Purpose: Expression of the genes for collagenase and interleukin-1alpha (IL-1alpha) are induced as stromal cells become activated to the repair fibroblast phenotype after injury to the cornea. This investigation examines the mechanisms whereby expression of these genes is inhibited by transforming growth factor-beta (TGF-beta), dexamethasone (DEX), or retinoic acid (RET A).
Methods: A model of freshly isolated cultures of corneal stromal cells and early passage cultures of corneal fibroblasts was used in these studies. This model reproduces the events of stromal cell activation in the corneal wound.

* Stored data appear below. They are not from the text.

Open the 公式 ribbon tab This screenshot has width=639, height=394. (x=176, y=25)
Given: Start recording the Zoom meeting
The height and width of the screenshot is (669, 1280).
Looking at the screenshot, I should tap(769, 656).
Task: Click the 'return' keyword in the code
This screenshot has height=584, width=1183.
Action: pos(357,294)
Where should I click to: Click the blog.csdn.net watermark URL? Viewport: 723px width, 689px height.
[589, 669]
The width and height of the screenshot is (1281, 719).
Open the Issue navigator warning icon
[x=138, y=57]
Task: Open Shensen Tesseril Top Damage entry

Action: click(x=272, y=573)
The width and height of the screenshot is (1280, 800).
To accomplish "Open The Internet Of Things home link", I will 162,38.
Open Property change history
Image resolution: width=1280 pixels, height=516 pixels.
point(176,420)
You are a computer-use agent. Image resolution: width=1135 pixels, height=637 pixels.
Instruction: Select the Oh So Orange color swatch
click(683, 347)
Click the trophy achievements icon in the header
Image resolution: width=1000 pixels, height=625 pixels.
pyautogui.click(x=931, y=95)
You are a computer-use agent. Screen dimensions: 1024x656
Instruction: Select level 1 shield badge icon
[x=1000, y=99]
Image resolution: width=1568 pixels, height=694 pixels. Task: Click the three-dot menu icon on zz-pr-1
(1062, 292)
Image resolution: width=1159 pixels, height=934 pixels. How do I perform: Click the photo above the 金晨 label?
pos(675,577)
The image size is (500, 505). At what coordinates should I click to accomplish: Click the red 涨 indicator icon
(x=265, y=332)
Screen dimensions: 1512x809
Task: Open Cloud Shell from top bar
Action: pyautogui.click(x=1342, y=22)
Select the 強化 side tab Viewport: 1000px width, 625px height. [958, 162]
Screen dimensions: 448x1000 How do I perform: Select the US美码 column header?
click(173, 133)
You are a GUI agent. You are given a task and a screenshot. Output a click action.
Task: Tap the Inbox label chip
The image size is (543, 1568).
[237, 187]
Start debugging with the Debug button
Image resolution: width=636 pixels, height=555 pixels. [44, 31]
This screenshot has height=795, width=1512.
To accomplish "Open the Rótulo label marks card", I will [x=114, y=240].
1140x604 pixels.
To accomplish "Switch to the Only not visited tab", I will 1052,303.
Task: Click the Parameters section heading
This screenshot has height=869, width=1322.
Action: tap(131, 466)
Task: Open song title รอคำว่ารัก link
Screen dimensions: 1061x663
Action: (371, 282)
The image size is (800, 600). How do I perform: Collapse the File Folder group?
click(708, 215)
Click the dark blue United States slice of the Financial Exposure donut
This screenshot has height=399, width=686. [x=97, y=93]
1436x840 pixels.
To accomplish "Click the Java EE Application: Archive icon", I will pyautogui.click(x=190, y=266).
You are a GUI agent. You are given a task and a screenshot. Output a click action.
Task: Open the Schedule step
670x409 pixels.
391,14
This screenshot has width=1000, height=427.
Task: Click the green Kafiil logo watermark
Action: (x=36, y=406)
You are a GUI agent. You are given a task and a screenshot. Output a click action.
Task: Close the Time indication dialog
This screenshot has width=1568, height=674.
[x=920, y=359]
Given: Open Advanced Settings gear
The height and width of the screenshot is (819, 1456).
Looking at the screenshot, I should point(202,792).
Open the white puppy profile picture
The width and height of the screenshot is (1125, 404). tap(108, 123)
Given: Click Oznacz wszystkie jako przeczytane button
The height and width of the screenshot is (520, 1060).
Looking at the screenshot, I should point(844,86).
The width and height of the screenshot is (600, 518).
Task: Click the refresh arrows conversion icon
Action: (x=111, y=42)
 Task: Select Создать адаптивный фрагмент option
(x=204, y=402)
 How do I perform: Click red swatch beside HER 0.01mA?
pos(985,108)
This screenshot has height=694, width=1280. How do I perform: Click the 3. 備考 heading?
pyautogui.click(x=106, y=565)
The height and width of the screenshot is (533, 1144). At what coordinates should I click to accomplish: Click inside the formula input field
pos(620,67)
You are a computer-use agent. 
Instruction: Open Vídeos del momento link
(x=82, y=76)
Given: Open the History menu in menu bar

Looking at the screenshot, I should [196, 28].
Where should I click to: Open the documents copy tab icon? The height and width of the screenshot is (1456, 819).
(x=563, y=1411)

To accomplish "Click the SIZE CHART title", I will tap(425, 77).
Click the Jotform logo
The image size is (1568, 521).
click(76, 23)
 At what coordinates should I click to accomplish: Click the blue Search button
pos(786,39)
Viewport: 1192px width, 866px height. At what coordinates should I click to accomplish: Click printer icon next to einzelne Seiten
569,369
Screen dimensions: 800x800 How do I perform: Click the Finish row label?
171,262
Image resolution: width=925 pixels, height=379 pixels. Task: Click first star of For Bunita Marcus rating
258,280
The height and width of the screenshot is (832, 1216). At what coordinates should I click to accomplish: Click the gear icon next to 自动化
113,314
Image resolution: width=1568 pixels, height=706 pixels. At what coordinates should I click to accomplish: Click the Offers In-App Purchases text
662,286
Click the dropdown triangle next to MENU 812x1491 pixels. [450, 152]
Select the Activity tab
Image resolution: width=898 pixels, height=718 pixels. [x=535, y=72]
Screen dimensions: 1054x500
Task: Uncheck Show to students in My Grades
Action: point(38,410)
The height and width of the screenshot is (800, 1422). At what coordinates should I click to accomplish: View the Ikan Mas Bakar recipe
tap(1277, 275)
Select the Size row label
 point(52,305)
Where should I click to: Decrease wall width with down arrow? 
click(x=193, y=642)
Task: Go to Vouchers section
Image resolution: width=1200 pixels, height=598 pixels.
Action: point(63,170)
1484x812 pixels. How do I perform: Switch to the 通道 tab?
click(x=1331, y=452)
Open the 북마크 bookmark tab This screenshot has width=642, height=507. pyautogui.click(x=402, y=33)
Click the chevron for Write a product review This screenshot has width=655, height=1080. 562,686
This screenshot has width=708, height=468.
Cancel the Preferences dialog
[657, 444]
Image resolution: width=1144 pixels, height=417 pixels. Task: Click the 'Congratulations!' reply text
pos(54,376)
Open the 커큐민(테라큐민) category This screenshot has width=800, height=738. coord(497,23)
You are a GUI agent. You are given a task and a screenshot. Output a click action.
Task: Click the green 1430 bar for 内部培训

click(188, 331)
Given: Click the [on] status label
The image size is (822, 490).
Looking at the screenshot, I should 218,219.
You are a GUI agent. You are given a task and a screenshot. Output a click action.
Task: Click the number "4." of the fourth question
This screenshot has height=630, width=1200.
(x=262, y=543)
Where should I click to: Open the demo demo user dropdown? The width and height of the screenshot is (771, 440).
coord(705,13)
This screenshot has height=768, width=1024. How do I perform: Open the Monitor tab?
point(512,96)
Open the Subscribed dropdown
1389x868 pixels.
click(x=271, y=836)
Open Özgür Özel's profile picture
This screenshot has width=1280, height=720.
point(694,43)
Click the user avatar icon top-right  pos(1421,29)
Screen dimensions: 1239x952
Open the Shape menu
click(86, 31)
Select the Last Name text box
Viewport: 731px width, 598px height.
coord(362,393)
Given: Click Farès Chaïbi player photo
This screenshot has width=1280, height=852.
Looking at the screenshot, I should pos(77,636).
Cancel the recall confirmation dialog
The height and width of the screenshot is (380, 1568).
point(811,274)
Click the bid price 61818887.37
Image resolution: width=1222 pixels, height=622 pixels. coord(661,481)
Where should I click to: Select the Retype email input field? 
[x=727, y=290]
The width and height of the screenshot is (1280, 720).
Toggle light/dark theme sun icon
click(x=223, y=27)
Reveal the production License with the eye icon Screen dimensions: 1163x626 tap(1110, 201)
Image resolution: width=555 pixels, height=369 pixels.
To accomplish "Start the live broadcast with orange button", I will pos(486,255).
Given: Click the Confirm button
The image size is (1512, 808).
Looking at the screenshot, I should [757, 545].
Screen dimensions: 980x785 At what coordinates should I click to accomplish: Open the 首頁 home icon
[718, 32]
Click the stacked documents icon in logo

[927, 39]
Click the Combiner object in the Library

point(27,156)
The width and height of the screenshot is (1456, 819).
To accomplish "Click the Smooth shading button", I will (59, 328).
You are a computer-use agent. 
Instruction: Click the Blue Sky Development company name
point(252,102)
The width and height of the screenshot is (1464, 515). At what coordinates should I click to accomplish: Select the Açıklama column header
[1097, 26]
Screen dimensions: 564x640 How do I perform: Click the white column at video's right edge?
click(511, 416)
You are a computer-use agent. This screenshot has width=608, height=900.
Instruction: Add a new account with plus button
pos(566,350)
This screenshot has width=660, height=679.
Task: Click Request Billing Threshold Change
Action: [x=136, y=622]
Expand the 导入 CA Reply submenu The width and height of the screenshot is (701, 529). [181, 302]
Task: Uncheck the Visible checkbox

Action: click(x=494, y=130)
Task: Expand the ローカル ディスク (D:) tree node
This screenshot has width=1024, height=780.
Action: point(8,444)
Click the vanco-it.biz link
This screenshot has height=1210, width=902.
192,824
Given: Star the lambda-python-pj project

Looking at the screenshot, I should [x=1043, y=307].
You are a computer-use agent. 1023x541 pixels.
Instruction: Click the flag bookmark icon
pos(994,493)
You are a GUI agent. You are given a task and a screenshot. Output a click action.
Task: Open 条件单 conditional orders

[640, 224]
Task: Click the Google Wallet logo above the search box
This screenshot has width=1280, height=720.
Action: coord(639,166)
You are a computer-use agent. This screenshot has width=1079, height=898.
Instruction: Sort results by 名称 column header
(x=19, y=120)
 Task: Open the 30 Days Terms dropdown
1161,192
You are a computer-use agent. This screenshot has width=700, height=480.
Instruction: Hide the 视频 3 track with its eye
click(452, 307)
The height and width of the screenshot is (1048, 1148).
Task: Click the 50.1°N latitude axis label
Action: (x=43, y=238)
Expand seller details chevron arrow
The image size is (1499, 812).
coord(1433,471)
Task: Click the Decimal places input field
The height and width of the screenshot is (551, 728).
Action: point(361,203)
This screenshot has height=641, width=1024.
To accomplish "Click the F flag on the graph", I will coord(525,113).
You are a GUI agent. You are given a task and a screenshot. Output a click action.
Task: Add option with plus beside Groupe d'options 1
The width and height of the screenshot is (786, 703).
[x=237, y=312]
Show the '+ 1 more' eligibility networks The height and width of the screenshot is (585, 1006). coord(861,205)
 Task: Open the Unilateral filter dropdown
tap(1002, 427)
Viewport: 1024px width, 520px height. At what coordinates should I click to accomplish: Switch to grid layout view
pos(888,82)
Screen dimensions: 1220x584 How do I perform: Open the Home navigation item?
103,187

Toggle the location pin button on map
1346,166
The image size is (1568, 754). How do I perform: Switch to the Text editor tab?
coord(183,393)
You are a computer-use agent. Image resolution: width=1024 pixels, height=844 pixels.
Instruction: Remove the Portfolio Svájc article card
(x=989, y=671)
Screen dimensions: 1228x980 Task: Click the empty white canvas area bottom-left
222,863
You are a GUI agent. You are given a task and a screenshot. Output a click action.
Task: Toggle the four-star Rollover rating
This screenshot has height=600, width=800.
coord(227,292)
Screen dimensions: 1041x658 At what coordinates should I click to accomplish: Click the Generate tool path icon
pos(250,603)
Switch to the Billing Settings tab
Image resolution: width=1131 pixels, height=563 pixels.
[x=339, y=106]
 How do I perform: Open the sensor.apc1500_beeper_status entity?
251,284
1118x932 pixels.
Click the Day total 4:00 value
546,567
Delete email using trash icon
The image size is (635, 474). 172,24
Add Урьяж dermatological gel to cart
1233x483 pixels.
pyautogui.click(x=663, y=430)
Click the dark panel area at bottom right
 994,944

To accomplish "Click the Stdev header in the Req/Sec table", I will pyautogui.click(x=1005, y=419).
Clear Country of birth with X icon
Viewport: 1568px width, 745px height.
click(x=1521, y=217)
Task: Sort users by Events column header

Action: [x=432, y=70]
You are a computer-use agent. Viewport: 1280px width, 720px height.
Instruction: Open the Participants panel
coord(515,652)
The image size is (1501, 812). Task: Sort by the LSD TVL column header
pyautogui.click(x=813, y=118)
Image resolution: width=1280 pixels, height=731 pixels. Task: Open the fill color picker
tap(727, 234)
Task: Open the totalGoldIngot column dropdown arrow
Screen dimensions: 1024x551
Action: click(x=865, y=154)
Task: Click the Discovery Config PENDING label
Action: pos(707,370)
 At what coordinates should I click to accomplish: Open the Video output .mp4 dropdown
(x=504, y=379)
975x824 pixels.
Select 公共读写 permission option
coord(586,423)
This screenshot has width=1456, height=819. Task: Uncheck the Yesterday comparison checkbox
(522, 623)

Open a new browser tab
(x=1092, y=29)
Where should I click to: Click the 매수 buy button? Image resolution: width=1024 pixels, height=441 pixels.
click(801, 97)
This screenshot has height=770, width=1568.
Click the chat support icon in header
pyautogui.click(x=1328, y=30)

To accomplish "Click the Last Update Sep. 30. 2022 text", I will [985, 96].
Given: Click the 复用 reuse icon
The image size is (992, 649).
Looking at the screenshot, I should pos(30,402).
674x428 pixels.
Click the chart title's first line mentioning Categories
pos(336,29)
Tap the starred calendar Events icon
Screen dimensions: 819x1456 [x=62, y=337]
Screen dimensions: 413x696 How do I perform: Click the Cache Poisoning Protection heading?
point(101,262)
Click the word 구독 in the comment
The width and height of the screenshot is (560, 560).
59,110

Results: In early passage cultures of corneal fibroblasts, expression of collagenase is under obligatory control by autocrine IL-1alpha. IL-1alpha controls its own expression through an autocrine feedback loop that is dependent on transcription factor NF-kappaB. TGF-beta, DEX, and RET A were each effective inhibitors of collagenase gene expression in these cells. Furthermore, these agents have the capacity to inhibit expression of IL-1alpha and this was correlated with their ability to affect DNA-binding activity of NF-kappaB. However, TGF-beta, DEX, and RET A were also effective inhibitors of the low level of collagenase expressed by freshly isolated corneal stromal cells that cannot express IL-1alpha.
Conclusions: In cells with an active IL-1alpha autocrine loop there are at least two distinct signaling pathways by which collagenase gene expression can be modulated. The results of this study demonstrate that TGF-beta, DEX, and RET A differentially inhibit collagenase and IL-1alpha gene expression. This information will be useful in the design of therapeutic modalities for fibrotic disease in the cornea and other parts of the eye.